Jimin

255 18 0
                                    

J'accroche une dernière affiche sur les toilettes publiques. Il faut penser à tous les endroits. Je relis encore une fois notre annonce : "groupe de danseurs/chanteurs cherche nouvelle recrue. Genre du groupe : hip-hop, danse contemporaine, pop. Pas de rappeurs, on en a déjà. Voix de tête si possible." 

C'est bref. Mais j'espère que ça sera efficace. On a laissé un numéro pour ceux qui répondraient à l'appel. Quoiqu'il en soit, ça va être dur pour le nouveau de s'intégrer à notre groupe si soudé. Mais on fera tout pour qu'il s'y sente bien. 

Des courants d'air me font frémir. La luminosité s'affaiblit progressivement, comme si le soir tombait alors qu'on est en plein après-midi. Je jette un oeil au ciel : de gros nuages noirs s'amoncellent pour couvrir le ciel bleu. Ils roulent et glissent avec facilité, faisant irruption dans nos vies pour nous ramener à la réalité. Pauvre monde. Qu'avons-nous fait ?

V et moi échangeons un regard, puis il hausse les épaules et sort son parapluie fleuri. Je regarde les premières gouttes s'écraser sur le plastique chatoyant et bariolé, qui représente une composition champêtre : ça fait un sacré contraste entre le ciel houleux et ces motifs aux couleurs du printemps.

J'aime le positivisme de mon ami, qui trouve toujours des accessoires pleins de gaieté et de vie pour compenser l'atmosphère maussade.
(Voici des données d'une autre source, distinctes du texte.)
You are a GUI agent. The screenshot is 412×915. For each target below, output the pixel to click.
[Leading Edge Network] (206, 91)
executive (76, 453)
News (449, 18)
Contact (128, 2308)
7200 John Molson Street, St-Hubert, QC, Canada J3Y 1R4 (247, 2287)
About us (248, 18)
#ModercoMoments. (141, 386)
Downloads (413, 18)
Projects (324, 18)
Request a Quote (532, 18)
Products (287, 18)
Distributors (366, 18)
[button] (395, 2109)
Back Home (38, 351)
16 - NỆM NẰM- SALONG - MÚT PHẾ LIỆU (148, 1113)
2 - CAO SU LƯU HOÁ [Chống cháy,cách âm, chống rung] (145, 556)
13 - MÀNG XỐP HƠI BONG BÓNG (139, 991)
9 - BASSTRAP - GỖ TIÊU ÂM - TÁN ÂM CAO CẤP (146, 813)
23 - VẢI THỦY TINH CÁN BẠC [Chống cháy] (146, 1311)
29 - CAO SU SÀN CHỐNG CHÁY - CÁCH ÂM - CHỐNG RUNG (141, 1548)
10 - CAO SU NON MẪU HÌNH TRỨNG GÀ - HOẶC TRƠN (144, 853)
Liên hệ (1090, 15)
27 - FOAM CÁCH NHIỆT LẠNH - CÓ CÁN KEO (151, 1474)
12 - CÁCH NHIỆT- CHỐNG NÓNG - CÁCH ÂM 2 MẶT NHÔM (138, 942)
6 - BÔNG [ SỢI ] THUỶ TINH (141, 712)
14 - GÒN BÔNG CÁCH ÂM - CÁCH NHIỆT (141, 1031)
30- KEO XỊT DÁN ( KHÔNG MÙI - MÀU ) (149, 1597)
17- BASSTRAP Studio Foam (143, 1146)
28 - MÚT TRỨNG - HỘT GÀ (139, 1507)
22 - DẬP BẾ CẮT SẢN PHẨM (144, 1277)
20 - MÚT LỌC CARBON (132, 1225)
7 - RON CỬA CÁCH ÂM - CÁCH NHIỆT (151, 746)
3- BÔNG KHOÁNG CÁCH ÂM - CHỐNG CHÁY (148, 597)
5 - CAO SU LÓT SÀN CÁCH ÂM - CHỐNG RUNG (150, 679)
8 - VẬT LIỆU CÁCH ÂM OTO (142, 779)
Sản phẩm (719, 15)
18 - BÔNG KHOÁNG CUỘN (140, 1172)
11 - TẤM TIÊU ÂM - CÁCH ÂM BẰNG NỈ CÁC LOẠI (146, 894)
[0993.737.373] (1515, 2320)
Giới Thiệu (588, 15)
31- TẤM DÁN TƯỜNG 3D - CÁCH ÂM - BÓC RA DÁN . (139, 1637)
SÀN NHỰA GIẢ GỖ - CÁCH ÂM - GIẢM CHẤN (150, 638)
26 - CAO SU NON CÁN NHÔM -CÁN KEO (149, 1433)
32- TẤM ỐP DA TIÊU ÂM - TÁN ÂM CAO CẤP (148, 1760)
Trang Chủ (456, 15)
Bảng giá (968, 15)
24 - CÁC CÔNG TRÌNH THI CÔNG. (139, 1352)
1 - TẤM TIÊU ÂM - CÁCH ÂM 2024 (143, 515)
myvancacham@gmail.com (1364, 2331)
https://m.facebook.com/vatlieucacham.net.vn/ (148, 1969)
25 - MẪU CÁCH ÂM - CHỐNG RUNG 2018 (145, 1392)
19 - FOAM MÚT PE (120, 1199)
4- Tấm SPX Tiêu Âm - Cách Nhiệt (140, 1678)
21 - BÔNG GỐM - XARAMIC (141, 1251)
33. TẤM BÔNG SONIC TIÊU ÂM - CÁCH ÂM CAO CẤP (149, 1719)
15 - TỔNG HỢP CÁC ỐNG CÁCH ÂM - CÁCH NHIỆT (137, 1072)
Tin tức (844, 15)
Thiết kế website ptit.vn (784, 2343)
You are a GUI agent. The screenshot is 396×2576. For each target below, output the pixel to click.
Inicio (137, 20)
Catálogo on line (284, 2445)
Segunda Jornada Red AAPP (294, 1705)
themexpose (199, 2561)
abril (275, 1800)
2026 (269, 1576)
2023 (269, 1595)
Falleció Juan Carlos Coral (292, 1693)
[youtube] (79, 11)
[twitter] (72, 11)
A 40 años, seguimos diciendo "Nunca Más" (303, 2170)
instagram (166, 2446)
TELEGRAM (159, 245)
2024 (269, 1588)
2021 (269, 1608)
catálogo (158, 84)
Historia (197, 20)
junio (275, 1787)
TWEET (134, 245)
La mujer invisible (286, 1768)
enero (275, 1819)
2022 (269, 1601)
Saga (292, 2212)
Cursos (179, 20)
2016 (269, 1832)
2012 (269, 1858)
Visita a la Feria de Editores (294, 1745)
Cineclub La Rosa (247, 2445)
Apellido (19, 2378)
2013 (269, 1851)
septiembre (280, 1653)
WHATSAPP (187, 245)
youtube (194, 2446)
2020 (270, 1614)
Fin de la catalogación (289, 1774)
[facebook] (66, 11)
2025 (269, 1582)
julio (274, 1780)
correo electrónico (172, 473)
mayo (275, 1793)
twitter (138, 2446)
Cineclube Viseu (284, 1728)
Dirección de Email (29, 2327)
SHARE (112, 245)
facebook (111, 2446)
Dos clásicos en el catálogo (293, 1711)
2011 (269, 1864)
Je me réfugie sous le parapluie avec un sourire puis on rebrousse chemin. 

"Mec je vais te laisser, il faut que j'aille bosser un peu, soupire V lorsqu'on arrive à son immeuble. L'université, tu connais...

- Dis-toi qu'un jour on sera célèbres et qu'on vivra de nos efforts physiques et de notre créativité ! m'exclamé-je, enthousiaste.

- J'espère ! Tu as de la chance il ne pleut plus, ajoute-t-il en repliant son parapluie. Ne tarde pas trop hein, on ne sait jamais à quoi s'attendre.

- T'inquiètes. Alors on ne fait pas d'entraînement aujourd'hui ?

- Non, on a tous pas mal de boulot donc RM a décidé de reporter la séance."

Je hoche la tête et on se tape dans la main avant de se quitter.

"Allez à plus mon frère, dis-je, en me remettant en route."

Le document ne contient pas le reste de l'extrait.